Dans ce contexte porteur, les encours de l’ETF BNP Paribas Easy Low Carbon 100 Europe ont été multipliés par 2,5 depuis un an, pour atteindre à fin octobre 377 millions d’euros, contre autour de 100 millions en 2015 et 2016. Et sur dix ans, la performance du tracker a représenté 129 %, soit 18 % de plus que l’indice MSCI Europe.
Comment traduire de manière concrète la question de l’impact climat dans un portefeuille ? D’une part en excluant de l'indice de référence les entreprises liées à l’industrie de l’armement et du tabac ; sachant qu’à partir de décembre prochain, les entreprises liées aux énergies fossiles seront également exclues du Low Carbon 100 Europe, comme l’a annoncé Euronext en juin dernier.
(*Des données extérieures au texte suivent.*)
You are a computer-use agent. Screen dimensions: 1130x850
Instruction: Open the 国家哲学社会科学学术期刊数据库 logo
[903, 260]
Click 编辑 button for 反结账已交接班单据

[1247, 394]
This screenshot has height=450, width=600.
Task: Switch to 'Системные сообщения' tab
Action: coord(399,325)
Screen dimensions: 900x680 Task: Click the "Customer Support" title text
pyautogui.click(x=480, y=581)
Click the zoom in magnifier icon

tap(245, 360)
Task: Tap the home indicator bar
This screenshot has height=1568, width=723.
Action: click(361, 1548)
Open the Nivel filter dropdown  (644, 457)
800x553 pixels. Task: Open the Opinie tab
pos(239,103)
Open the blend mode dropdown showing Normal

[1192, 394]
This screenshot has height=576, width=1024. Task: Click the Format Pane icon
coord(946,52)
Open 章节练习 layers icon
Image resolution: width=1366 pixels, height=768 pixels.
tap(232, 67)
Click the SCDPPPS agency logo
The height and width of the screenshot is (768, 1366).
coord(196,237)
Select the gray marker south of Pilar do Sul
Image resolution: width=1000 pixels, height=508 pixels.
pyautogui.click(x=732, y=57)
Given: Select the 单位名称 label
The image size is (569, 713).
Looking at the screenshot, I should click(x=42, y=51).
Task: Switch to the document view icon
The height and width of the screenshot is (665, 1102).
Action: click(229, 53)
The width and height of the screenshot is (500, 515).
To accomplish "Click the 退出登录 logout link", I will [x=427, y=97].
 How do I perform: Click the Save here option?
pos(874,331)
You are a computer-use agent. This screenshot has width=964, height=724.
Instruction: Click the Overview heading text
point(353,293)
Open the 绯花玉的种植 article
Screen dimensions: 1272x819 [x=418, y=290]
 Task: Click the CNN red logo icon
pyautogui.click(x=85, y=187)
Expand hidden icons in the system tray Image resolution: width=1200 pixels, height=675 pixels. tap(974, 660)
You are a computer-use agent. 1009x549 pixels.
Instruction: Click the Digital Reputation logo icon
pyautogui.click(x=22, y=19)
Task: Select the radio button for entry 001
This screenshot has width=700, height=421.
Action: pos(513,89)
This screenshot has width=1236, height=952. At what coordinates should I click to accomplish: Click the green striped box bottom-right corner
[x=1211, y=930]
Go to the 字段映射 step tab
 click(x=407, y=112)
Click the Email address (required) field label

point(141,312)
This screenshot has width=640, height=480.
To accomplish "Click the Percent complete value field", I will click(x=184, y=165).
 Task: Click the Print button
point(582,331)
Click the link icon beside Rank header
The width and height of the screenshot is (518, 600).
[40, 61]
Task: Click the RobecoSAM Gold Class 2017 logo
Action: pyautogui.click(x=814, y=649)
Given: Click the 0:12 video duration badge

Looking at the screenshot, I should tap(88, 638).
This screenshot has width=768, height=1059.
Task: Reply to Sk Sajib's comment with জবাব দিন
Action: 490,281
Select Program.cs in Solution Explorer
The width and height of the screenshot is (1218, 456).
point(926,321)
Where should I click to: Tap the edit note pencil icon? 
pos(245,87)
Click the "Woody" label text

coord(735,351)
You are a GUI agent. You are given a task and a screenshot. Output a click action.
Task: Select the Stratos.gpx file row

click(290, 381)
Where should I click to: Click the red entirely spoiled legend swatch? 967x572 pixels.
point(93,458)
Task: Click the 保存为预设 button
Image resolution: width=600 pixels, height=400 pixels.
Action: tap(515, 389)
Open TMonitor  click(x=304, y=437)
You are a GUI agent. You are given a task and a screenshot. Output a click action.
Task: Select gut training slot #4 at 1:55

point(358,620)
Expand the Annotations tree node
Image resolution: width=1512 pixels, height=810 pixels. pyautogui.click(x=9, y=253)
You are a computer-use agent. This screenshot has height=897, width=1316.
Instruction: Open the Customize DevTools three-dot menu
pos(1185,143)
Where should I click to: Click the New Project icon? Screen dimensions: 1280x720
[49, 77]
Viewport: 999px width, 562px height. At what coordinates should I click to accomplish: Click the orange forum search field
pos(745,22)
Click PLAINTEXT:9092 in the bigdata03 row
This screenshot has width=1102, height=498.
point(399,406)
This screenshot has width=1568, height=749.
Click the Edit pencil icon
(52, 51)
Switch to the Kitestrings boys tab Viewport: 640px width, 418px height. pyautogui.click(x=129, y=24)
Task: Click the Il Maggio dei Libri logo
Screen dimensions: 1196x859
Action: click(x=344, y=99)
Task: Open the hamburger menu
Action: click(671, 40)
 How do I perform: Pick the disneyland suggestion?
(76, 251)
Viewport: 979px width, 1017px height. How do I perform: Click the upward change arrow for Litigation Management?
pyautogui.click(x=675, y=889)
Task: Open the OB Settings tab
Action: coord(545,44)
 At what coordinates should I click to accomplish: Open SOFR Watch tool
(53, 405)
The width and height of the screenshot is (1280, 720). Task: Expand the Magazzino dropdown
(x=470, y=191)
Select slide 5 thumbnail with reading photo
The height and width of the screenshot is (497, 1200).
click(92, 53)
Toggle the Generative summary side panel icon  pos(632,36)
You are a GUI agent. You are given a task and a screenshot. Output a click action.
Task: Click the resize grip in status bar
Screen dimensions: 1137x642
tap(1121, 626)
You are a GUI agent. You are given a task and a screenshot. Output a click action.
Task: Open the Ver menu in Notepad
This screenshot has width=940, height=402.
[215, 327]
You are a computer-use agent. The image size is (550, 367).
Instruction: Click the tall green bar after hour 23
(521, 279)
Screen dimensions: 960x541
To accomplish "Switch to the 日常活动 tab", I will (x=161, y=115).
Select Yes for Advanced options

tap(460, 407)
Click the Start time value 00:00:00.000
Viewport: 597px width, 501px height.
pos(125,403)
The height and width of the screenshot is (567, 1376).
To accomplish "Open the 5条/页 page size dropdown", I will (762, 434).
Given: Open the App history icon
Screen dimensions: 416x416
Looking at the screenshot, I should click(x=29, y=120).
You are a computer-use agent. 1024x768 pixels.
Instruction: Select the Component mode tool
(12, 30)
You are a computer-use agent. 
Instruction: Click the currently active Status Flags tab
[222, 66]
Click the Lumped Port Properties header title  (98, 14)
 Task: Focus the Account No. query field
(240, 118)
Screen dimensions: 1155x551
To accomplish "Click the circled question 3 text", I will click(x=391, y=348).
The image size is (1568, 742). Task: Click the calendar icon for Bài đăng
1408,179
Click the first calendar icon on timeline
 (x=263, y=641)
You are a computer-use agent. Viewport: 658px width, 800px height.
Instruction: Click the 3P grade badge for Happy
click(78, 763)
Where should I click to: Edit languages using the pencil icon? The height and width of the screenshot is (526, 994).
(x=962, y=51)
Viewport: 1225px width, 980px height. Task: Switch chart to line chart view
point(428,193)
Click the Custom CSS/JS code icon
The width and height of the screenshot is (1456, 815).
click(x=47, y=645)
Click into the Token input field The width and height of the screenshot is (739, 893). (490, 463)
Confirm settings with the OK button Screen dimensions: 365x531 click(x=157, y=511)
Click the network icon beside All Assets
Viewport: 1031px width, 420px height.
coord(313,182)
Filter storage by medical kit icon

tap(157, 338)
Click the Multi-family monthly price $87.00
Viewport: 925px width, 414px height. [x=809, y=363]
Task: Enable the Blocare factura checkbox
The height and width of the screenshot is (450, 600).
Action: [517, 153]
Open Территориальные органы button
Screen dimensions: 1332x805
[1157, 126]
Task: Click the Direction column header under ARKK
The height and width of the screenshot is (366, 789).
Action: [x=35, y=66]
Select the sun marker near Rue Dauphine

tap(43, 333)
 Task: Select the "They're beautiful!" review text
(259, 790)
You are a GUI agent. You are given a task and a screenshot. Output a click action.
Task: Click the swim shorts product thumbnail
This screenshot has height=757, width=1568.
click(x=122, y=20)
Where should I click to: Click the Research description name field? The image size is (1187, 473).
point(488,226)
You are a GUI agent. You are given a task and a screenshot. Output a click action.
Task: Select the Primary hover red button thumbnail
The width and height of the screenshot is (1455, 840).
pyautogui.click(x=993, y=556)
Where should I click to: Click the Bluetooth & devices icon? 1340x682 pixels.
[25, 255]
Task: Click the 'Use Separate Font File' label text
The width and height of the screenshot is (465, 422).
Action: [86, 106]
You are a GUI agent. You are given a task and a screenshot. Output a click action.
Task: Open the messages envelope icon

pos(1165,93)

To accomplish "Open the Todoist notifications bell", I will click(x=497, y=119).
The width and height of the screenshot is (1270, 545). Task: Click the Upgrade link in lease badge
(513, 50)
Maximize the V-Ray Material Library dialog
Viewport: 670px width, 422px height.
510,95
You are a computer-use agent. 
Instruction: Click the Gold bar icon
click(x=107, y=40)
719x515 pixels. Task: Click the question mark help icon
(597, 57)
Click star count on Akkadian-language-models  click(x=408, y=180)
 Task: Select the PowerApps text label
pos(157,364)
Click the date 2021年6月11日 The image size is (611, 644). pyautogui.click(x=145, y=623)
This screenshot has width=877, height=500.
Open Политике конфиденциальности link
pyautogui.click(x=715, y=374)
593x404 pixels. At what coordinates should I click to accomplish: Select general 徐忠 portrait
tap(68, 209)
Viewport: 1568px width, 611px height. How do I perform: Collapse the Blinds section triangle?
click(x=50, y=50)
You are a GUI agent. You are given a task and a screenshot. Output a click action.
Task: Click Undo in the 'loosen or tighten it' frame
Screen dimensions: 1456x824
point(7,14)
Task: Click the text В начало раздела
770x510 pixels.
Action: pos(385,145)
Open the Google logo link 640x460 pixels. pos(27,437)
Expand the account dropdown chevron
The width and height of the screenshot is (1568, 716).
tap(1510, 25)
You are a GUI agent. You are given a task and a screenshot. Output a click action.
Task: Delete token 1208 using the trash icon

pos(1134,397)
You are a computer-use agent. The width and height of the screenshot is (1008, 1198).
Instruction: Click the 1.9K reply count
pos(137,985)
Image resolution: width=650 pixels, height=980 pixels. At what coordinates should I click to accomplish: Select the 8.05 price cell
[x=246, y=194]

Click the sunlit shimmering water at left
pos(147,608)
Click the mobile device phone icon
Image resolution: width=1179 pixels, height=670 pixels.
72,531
Mais la démarche n’est pas uniquement exclusive, note Denis Panel, responsable du pôle de gestion MAQS de BNPPAM. De manière générale, l’indice Low Carbon 100 Europe est également construit sur une approche "bottom up", les entreprises pouvant avoir une politique ESG très différente au sein d’un même secteur.
Les valeurs sélectionnées pour la construction de l’indice sont ainsi choisies en fonction de leur bilan carbone dans l’ensemble des scopes 1,2 et 3 (NDLR. les émissions de scope 1 correspondent aux émissions directes réalisées par l’entreprise, c’est-à-dire à l’énergie utilisée pour les activités propres de l’entreprise, les émissions de scope 2 à celles qui ne sont pas forcément émises sur le site de production de la société et celles de scope 3 correspondant à toutes les autres). "Il n’est pas possible d’apprécier l’impact climat d’une entreprise uniquement sous l’angle scope 1. Il est important d’utiliser l’ensemble des scopes", explique Alain Grandjean, associé fondateur de Carbone 4. Ainsi dans le cas de Total, les émissions directes de scope 1 sont de 50 millions de tonnes de CO2 mais les émissions de scope 3 atteignent plus de 400 millions de tonnes.
Autre critère retenu pour sélectionner les 100 valeurs "vertueuses" de l’indice, la contribution positive des entreprises à la lutte contre le changement climatique. Enfin, les experts chargés de superviser la composition et l’évolution de l’indice prennent également en compte les déclarations des entreprises, un critère plus qualitatif et qui demande également de communiquer directement sur le sujet avec les responsables des sociétés pour vérifier l’honnêteté de leur démarche.
Ce fonds indiciel, qui depuis sa création a représenté une réduction d'environ 40 % d'émissions de gaz à effet de serre par rapport à son univers de sélection, est donc un bon exemple de l'engagement grandissant du secteur financier en faveur de la transition énergétique. "Pour que l'économie se décarbonise, nous avons besoin que la finance soit au rendez-vous, et que les pouvoirs publics mettent également en place des mesures pour lutter contre le réchauffement climatique, même si elles sont difficiles à faire accepter", conclut Alain Grandjean.